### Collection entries

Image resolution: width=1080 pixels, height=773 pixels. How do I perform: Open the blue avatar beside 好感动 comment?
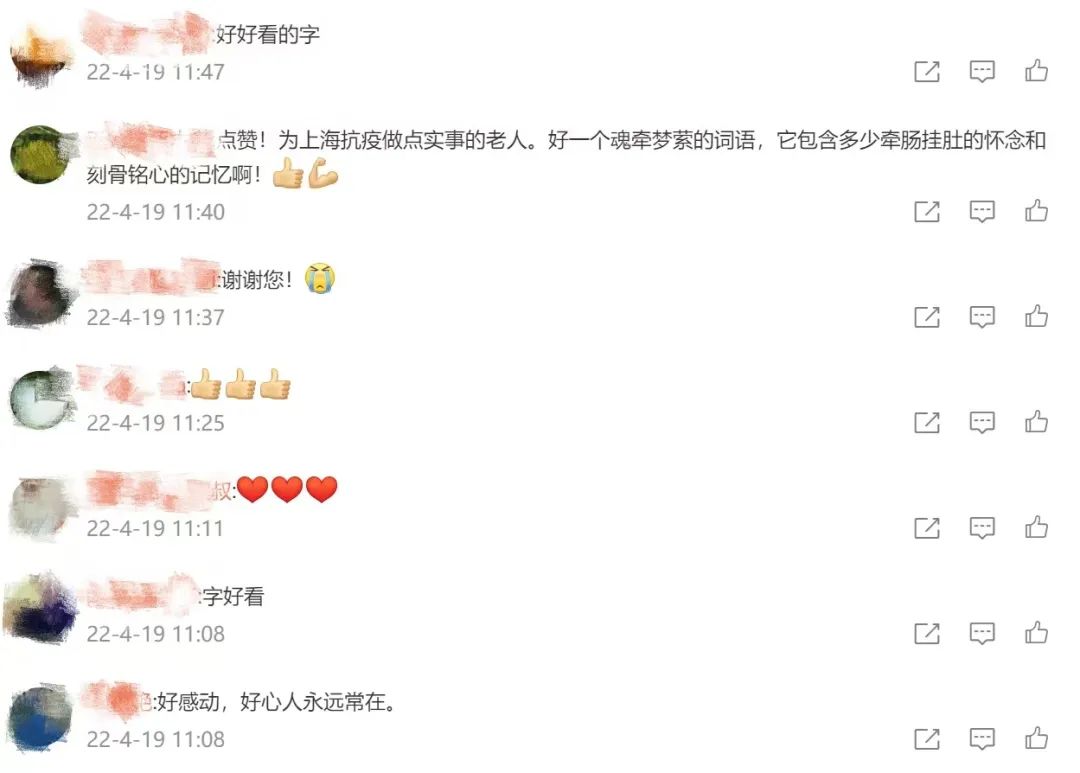(40, 719)
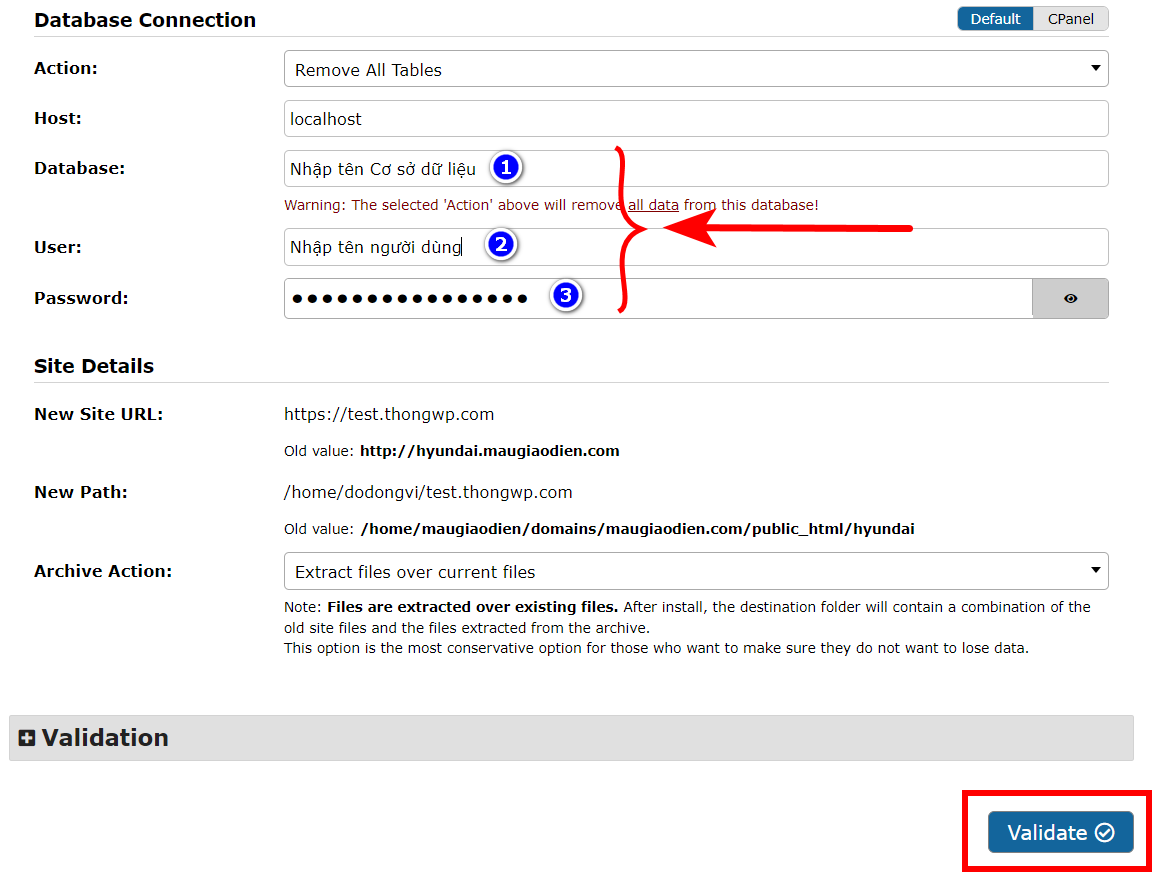1155x873 pixels.
Task: Click the blue number 1 marker
Action: pyautogui.click(x=506, y=168)
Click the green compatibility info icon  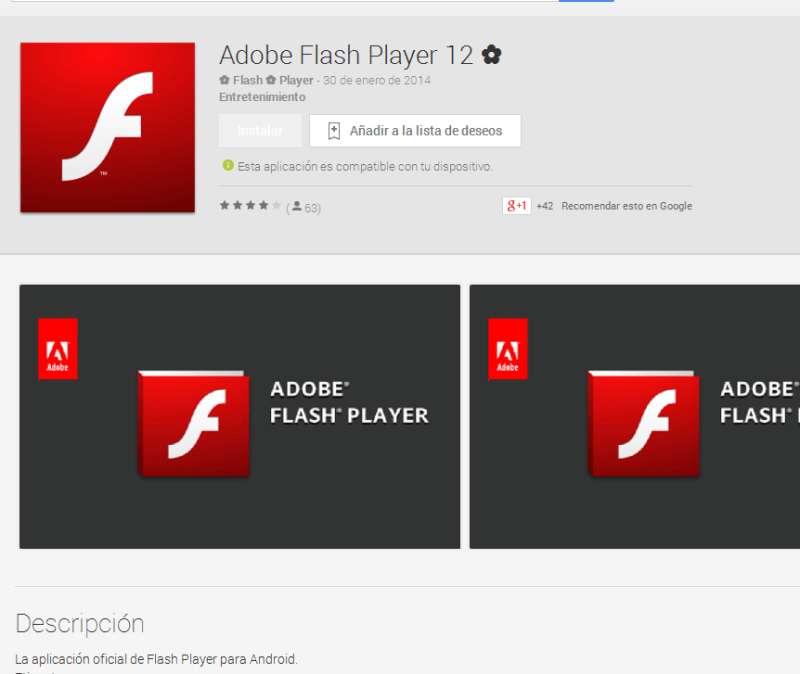228,166
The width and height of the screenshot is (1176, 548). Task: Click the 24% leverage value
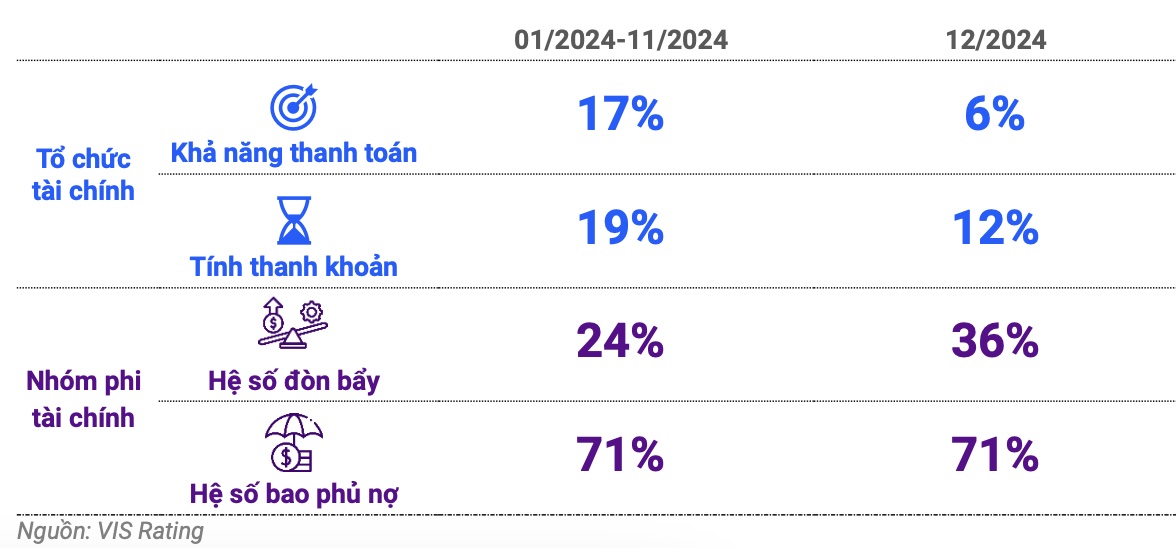(x=620, y=342)
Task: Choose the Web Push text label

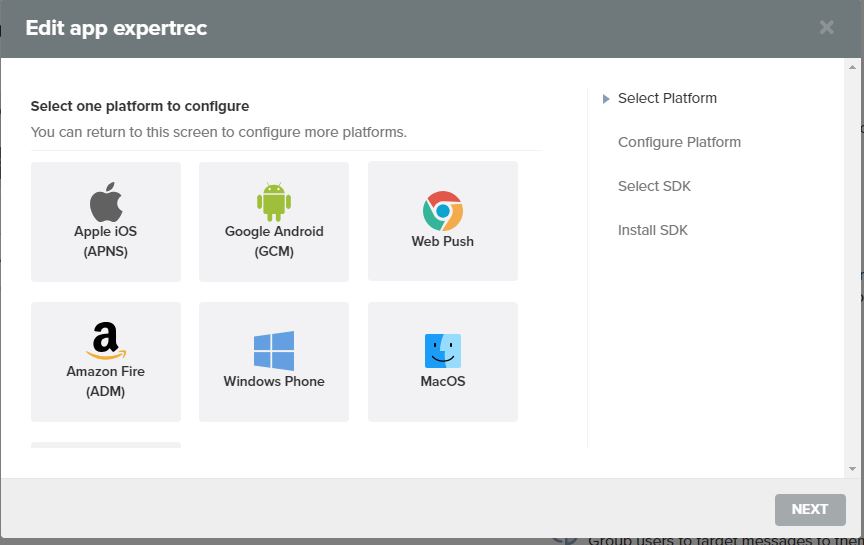Action: click(442, 241)
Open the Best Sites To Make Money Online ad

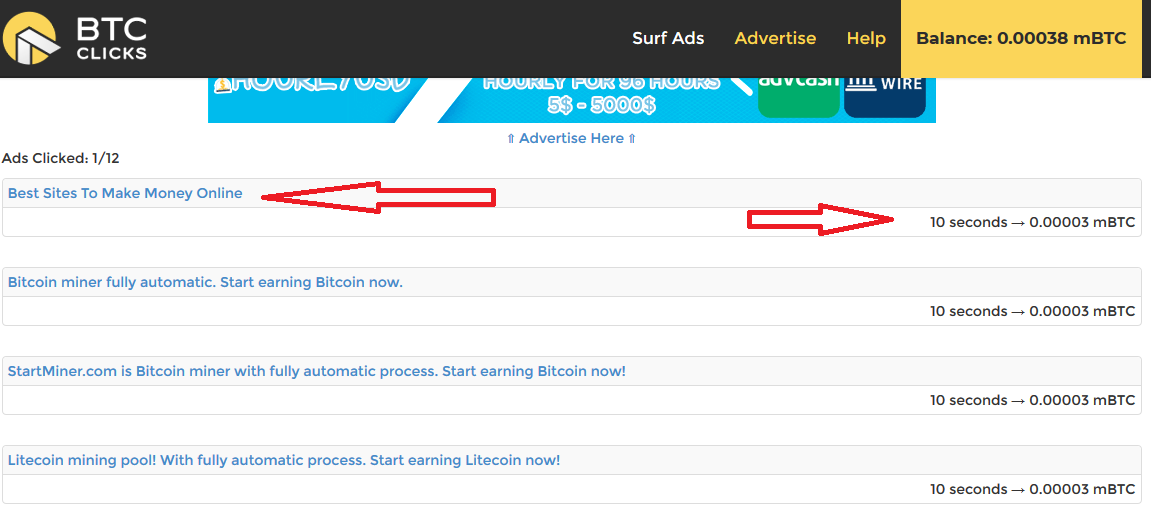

### YOUR INSTRUCTIONS
Format the lines of the items, from the one containing "Task: Choose the Web Push text label" through the end, as a JSON list of strings with one string per line. Skip blank lines and leave the pictures out.

### TASK OUTPUT
[
  "Task: Choose the Web Push text label",
  "Action: click(442, 241)",
  "Open the Best Sites To Make Money Online ad"
]